Já no início do ano de 2023, o Governo Federal promoveu um conjunto de medidas fiscais que impactarão a vida do empresário. Segundo afirmou o ministro da economia Fernando Haddad, essas medidas visam a recuperação fiscal e possuem foco no aumento de arrecadação para que o governo possa fazer frente as despesas e reduzir a litigiosidade fiscal. Num breve resumo, as principais mudanças são:
- A revogação do voto de qualidade nos julgamentos do CARF, atualmente em caso de empate será proferido voto sempre pelo representante do fisco;
- O fim do recurso de ofício para valores abaixo de R$ 15 milhões no CARF;
- Aumento da alçada para acesso ao CARF, ou seja, as discussões de baixa complexidade com valor abaixo de 1000 salários-mínimos não poderão ser submetidos à apreciação do CARF;
- Incentivo à regularização por meio da instituição de Programa de Redução de Litigiosidade Fiscal PRLF consistente em transações com desconto de juros e multas e em alguns casos, do principal;
- O PIS/COFINS não serão calculados sobre o ICMS e, coerentemente, os créditos tampouco serão computados dessa forma.

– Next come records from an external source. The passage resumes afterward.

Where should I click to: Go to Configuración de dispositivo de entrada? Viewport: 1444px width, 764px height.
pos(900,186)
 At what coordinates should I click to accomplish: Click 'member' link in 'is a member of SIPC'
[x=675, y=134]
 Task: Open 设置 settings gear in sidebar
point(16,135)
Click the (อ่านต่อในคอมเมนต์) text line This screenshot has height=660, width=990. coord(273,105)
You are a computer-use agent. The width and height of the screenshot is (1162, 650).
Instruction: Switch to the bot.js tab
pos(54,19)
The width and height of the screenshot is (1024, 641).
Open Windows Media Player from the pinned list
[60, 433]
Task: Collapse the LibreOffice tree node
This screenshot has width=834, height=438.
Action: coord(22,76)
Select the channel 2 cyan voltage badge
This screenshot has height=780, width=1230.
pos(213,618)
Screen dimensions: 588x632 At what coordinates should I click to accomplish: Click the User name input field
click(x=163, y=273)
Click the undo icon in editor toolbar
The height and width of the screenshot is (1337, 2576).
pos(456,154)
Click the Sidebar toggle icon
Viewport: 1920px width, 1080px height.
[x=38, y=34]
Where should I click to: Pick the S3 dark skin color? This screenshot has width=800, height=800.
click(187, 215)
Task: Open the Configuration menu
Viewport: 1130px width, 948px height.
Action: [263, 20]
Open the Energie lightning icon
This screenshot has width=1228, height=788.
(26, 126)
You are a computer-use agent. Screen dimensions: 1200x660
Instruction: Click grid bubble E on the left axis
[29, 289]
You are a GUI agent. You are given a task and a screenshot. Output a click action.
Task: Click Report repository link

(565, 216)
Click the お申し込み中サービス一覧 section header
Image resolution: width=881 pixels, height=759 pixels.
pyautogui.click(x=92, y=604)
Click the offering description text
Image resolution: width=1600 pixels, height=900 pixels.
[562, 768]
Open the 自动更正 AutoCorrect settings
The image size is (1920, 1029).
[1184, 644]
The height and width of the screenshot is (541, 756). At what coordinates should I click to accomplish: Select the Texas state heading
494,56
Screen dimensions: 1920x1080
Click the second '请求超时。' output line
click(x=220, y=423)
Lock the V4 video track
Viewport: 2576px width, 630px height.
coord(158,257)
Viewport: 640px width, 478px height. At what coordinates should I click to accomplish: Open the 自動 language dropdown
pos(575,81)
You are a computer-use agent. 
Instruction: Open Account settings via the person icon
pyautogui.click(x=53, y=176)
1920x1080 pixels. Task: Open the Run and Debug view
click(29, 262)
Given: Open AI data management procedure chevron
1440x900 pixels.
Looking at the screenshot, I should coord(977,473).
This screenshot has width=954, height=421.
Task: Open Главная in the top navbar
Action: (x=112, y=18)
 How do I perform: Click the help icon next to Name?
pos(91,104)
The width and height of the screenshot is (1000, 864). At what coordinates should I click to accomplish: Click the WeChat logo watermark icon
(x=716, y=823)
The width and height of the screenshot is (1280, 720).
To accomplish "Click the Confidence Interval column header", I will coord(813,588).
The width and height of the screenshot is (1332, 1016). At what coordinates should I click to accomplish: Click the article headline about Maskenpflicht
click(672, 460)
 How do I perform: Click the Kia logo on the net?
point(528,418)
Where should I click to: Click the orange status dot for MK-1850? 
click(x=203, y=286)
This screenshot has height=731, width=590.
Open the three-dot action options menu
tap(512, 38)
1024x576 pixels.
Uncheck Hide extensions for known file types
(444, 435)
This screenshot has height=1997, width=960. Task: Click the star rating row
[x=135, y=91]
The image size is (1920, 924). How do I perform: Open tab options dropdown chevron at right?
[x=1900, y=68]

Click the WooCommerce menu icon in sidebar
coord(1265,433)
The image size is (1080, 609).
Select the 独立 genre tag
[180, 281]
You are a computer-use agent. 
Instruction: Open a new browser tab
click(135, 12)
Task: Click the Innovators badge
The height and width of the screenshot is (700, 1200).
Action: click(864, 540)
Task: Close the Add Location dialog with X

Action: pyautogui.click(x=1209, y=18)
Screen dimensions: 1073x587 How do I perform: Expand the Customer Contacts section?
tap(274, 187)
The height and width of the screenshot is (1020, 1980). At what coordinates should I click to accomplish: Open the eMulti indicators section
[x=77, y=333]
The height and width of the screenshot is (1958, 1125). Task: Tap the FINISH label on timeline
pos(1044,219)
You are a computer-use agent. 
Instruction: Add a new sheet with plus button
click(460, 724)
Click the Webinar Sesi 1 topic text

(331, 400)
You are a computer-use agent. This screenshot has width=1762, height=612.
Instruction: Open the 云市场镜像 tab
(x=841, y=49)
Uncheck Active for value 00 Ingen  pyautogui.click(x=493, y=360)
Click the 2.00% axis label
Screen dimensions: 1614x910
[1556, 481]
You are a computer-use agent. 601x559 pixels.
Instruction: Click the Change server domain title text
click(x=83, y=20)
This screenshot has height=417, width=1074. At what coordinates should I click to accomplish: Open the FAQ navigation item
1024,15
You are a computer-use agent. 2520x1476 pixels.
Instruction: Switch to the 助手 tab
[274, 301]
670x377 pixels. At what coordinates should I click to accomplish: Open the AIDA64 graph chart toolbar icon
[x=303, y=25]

Tais medidas se devem sobretudo pela tentativa de reduzir a litigiosidade e consequentemente o grande estoque de processos administrativos no CARF que vem crescendo ao longo dos anos, tendo como fonte o Diagnóstico do Contencioso Tributário Administrativo – 20221.
Mas as justificativas para a adoção das medidas anunciadas não se mostram adequadas e contém diversos pontos de atenção e discussão, e se implementadas, tendem a agravar a relação fisco x contribuinte.
É notório que há excesso de litigiosidade no Brasil tanto na esfera judicial quanto na esfera administrativa seja pela alta carga tributária seja pela infinidade de obrigações acessórias existentes e crescentes dia-dia. Outro fator de atenção é a cultura dos sujeitos envolvidos, o aspecto arrecadatório dos Fiscos em geral e a tentativa de pagar menos imposto pelos contribuintes, fazendo com que ambas as esferas permaneçam em litígio o máximo de tempo possível.
Como resultado disso há a insegurança jurídica afetando inclusive o cenário econômico e desenvolvimento do país, além de impactar o retorno dos valores para a sociedade em forma de política pública eficiente.
O CARF – Conselho Administrativo de Recursos Federais existe desde fevereiro de 2008, por meio da lei 11.941, de 27 de maio de 2009. Trata-se de um órgão colegiado e paritário, é um dos órgãos administrativos responsáveis por analisar, decidir, julgar recursos das DRJs – Delegacias Regionais de Julgamento referentes aos tributos federais administrados pela Secretaria da Receita Federal do Brasil.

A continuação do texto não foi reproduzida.